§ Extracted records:

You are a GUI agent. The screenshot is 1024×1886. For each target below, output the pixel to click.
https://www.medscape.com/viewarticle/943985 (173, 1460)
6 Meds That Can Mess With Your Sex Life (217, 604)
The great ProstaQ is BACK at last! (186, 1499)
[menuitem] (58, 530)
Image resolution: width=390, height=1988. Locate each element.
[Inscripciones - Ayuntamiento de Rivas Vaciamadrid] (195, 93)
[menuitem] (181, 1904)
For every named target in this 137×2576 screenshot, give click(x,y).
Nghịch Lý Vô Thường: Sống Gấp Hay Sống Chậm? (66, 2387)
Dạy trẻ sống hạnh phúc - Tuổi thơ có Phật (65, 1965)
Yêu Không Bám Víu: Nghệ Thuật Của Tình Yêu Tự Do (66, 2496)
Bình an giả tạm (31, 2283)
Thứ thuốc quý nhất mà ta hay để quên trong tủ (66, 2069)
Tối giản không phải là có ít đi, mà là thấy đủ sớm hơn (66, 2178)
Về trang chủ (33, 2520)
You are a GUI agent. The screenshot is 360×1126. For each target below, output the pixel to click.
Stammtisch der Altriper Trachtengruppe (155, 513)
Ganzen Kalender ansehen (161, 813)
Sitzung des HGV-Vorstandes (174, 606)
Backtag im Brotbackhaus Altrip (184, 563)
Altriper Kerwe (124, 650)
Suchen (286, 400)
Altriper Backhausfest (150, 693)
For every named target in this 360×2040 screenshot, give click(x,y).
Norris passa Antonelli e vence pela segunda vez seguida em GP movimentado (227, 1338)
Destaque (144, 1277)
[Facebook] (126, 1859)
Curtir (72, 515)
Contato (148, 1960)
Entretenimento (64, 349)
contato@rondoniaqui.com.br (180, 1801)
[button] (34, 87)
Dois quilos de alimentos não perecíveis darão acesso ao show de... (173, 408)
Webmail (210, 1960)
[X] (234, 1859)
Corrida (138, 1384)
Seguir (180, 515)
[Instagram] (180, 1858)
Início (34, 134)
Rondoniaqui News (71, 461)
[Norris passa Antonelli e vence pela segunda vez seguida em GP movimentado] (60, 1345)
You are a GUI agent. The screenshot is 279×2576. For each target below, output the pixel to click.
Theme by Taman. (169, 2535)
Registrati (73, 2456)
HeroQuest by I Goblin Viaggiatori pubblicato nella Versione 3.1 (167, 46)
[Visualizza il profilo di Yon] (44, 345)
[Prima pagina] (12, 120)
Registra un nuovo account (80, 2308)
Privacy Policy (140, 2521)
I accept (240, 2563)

§ Exercise goal: Repeat word for word every line from the start of the entries to the line holding "For every named target in this 137×2576", inclusive, and nothing else.

§ Problem solution:
You are a GUI agent. The screenshot is 1024×1886. For each target below, output the pixel to click.
https://www.medscape.com/viewarticle/943985 (173, 1460)
6 Meds That Can Mess With Your Sex Life (217, 604)
The great ProstaQ is BACK at last! (186, 1499)
[menuitem] (58, 530)
Image resolution: width=390, height=1988. Locate each element.
[Inscripciones - Ayuntamiento de Rivas Vaciamadrid] (195, 93)
[menuitem] (181, 1904)
For every named target in this 137×2576 screenshot, give click(x,y).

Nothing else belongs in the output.